他从口袋里掏出烟,点上。他很少在家里抽烟,因为我不喜欢。但今天他没在乎,直接点了一根。
我们俩就这么坐着。他抽烟,我看他抽烟。
一根烟快抽完的时候,他说:“要不这样,那钱算我借的,以后我每个月还你一点。”
“还我?”我笑了一下,“那是咱俩共同存款,不是你自己一个人的。”
“那你说怎么办?”他把烟头按在烟灰缸里,抬头看着我,语气有点冲,“要不我让海生写个欠条?还是你现在就去报警?”
我说:“我没想好。”
他就是习惯了。
习惯了一个人做决定。习惯了先斩后奏。习惯了觉得我最后都会原谅他。
我忽然想起一件事。
三年前,张海生说要买辆车,他找我借两万。我当时不太乐意,但最后还是给了。那两万到现在也没还。
去年,婆婆说腰不好,要做手术。
张海生打电话说妈偏心大哥,想让大哥出钱。
张志远二话不说,转了五万。
后来手术做了,但报销下来的钱,不知道花哪儿去了。
这些事情,每次都是我嘟囔几句,他说“都是一家人”,最后就这么过去了。
但这次不一样。
58万,不是小数目。
“你弟弟他知道这是咱俩的钱吗?”我问。
“知道。”
“他说什么了?”
“他说谢谢哥。”
我听完这句话,特别想笑,但你看着他的脸,又笑不出来。
我起身走进卧室,关上门。
他也没跟进来。
外面电视声又响起来,好像在放什么综艺节目。我听见他笑了一声。
我站在卧室里,靠着门板,盯着天花板上那盏用了五年的吸顶灯。
这灯是刚搬进来的时候,我自己拧上去的。灯泡坏过一次,我也自己换的。他从来不管这些。
我忽然明白了一个道理。
在这个家里,他负责做决定。我负责执行决定。
就他妈没什么区别。
04
第二天我没去上班。
我请了一天假,说身体不舒服。

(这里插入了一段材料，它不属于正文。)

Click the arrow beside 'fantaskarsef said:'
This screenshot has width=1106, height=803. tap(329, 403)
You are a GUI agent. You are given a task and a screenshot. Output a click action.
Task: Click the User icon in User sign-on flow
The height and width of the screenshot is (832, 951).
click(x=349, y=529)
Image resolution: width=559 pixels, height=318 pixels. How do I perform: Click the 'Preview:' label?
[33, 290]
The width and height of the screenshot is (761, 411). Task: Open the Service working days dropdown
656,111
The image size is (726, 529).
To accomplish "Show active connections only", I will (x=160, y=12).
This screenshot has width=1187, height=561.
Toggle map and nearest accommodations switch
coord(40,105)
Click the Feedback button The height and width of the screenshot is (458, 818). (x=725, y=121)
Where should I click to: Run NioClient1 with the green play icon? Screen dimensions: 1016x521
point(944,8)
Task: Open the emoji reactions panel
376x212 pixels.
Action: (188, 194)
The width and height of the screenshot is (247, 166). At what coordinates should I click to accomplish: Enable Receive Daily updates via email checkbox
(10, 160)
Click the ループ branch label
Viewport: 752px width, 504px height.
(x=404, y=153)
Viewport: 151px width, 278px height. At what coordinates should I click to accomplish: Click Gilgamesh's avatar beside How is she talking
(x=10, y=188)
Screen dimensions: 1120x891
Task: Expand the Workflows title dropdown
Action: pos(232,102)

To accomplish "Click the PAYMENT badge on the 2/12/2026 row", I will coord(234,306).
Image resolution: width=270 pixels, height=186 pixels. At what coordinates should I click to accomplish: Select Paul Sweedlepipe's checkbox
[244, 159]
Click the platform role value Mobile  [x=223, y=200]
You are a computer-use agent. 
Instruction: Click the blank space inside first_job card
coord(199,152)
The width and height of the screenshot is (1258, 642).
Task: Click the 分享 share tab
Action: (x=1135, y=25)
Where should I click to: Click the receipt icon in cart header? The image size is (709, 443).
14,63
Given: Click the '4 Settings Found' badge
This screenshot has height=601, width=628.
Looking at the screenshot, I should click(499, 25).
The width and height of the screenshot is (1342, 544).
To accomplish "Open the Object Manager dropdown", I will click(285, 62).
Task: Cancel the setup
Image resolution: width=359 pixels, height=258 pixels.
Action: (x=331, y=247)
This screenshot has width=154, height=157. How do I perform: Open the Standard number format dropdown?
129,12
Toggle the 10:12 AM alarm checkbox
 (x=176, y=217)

公司领导批了,让我好好休息。
但我没休息。
我去了好几家旅行社,问办理护照和签证的事情。
然后又去了趟出入境服务大厅,领了一张表。
填表的时候,我的手一直在抖。
好不容易填完,递过去的时候工作人员看了一眼,说:“照片不符合要求,去旁边重拍。”
我又去拍了照片,花了三十块。
等所有手续办完,我都不知道自己是高兴还是难过。
走出服务大厅的时候,阳光特别好。
我站在太阳底下晒了一会儿,感觉身上有点暖了。
接下来几天,我一直表现得像个正常人。
做早饭,吃早饭。做午饭,吃午饭。做晚饭,吃晚饭。
张志远以为我已经接受了这件事。
他甚至主动跟我提过一次,说海生那边已经看好房子了,下个月就能交首付。
我说祝贺你们。
他听了还挺高兴,拍了拍我肩膀,说“你终于想通了”。
我没说话。
那段时间我每天晚上都睡不着,就盯着天花板去想这些年的事。
怎么认识他的,怎么结婚的,怎么一起存钱的,怎么过的每一个生日,怎么跨的每一个年。
越想越觉得自己像个傻子。
我们定的是每月28号存钱。
十年了,除了有一年过年我回娘家,他忘存了一次,其他每个月从来没断过。
有时候手头紧,他就跟同事借一点,拼拼凑凑也要把钱存进去。
我那会儿还挺感动,觉得他靠谱。
现在想想,他可能早就习惯了。
习惯了往一个罐子里塞钱,哪怕他知道那个罐子迟早会被人砸烂。
有一天晚上,我问他:“你想过没有,如果有一天咱俩分开了,怎么办?”
他当时正在刷牙。听到我这么问,漱了口,把牙刷放好,才回了一句:“好好的,说什么分开不分开。”
“我随便问问。”
“你最近是不是看电视看多了?”他擦擦嘴,走过来搂住我,“别想那些有的没的。”
他搂得很自然,就像过去十年里的每一个夜晚。
但我感觉不到任何温度。
那大概就是我最后一次确认——
这个人,我确实是爱过的。
但他不爱我了。
或者说,他没我以为的那么爱我。
05
第十四天的早上,我起了个大早。
天还没亮,外面灰蒙蒙的。
我把准备好的行李箱从衣柜里拖出来。不大,就一个二十寸的登机箱。里面装了几件换洗衣服,一套化妆品,两本书,和一些证件。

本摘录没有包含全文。